The stakes are high. For more than 100 years, the Big Three automakers have been a cornerstone of the U.S. economy and an important symbol of American industrial might. The auto industry is the largest manufacturing industry in America. And it's not just the 239,341 employees of Chrysler, Ford and GM.
A Center for Automotive Research study conducted for the Motor & Equipment Manufacturer's Assn. estimates that for every direct job at an automaker in the United States, there are 3.3 supplier jobs. These motor vehicle parts suppliers directly employ 783,100 people in the United States and are, in turn, estimated to generate another 1.97 million indirect jobs in industries ranging from steel to plastics to technical services. The spending by these employees generates yet another 1.7 million "spin-off" jobs. A total collapse of this industry could affect as many as 3 million jobs in the first year alone -- almost 5% of total U.S. manufacturing jobs -- and send shock waves through national and foreign markets.

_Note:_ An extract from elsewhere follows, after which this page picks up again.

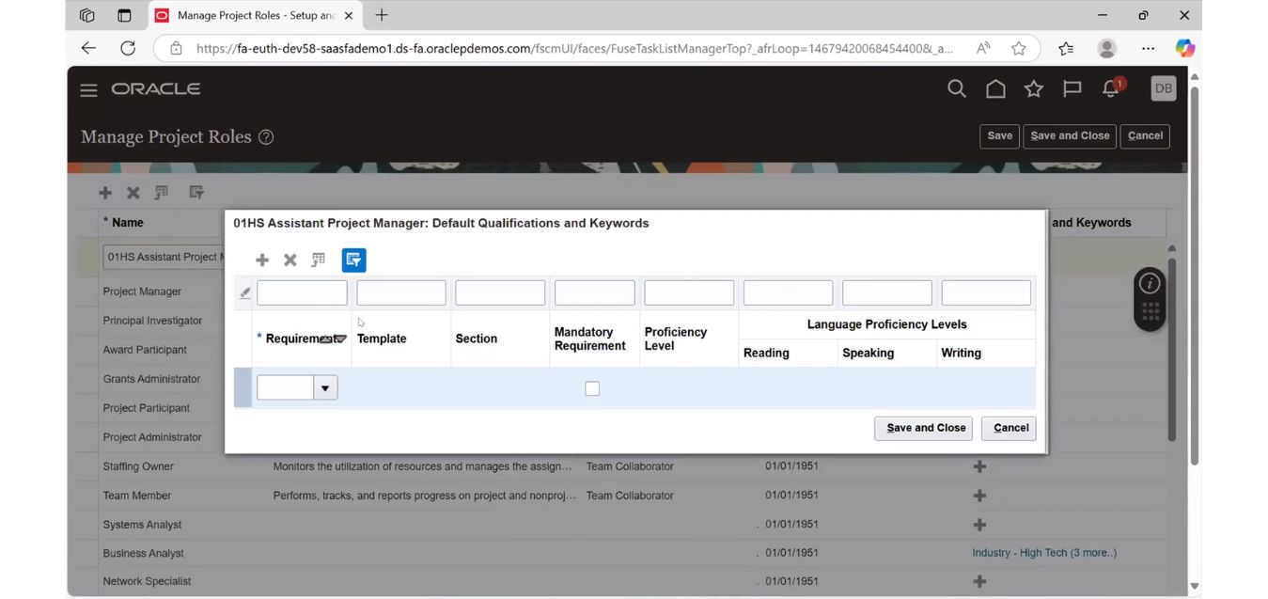
Task: Check the Mandatory Requirement checkbox
Action: pyautogui.click(x=592, y=387)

But a "bailout" of the status quo is unappealing. Big auto has struggled for years. Once dominant in the domestic market, the Big Three now command less than 50% of the market, and even this share is in decline. Injecting cash into these ailing institutions has an air of reinforcing failure -- pouring good money in after bad.
Furthermore, the U.S. automotive industry has been on the wrong side of almost every environmental, social and safety issue since the 1960s. The industry objected to the Clean Air Act, publicly opposed fuel economy standards, fought against seat belt and air bag legislation, dragged its feet on alternative-fuel vehicles and lobbied against almost every socially responsible initiative. Exactly why would the public want to bail out an industry that has failed in the market and been so unresponsive to the public good?
Maybe it's time for America to buy some broad-based social benefits in return for public investment in these companies. If the U.S. government -- on behalf of the people -- is going to spend considerable sums of public money and incur public debt to keep these institutions alive, let's insist on returns that benefit society as a whole, not merely Big Three shareholders, management and employees.
What might these public benefits be? Well, for one, isn't it time for Detroit to turn out a car that gets at least 100 miles per gallon -- and to do it in three years? Couldn't we demand, in return for public money, that management deliver dramatic new fuel economy standards, with appropriate rewards for success and sanctions for failure?
Since transportation (mostly autos) generates one-third of U.S. greenhouse gas emissions, can't we demand auto fleets that systematically reduce carbon dioxide emissions, perhaps the 30% by 2016 proposed by California?
And America needs a laboratory for redefining the relationship between management and organized labor. Why not require those in the boardroom and the production line to work with the new administration to redefine the role of unions and labor relations?
This isn't socialism; it would be our tax dollars at work. For years, this country has maintained a system of tax incentives to urge individuals and corporations to spend money on things deemed to be in the collective national interest. The real estate and construction industries are supported by tax breaks on mortgages. Agriculture receives numerous tax incentives and direct subsidies in the interest of maintaining family farms. A socially constructive paradigm can and should be applied to the institutions and industries that would benefit from the wave of government spending designed to keep them alive in a time of dramatic financial distress.
If 300 million Americans are going to borrow money to bail out an industry, then it seems only reasonable to insist that that industry take more socially responsible positions toward energy conservation, safety and the environment.
With millions of jobs at stake and the potential repercussions of seeing an entire section of the industrial base collapse so soon after the fallout on Wall Street, it is a political, economic and social imperative for the government to do something. But why not do it in a way that challenges this key industry to also help address society's need to reduce consumption of foreign oil, curb greenhouse gas emissions and increase safety on our highways?
I believe that our auto industry can meet this challenge -- given the right investments, challenges and incentives. After all, isn't it about time for Detroit to build smart, well-designed cars that also happen to get over 100 mpg?
Douglas Olin was a deputy assistant secretary of Commerce in the Clinton administration.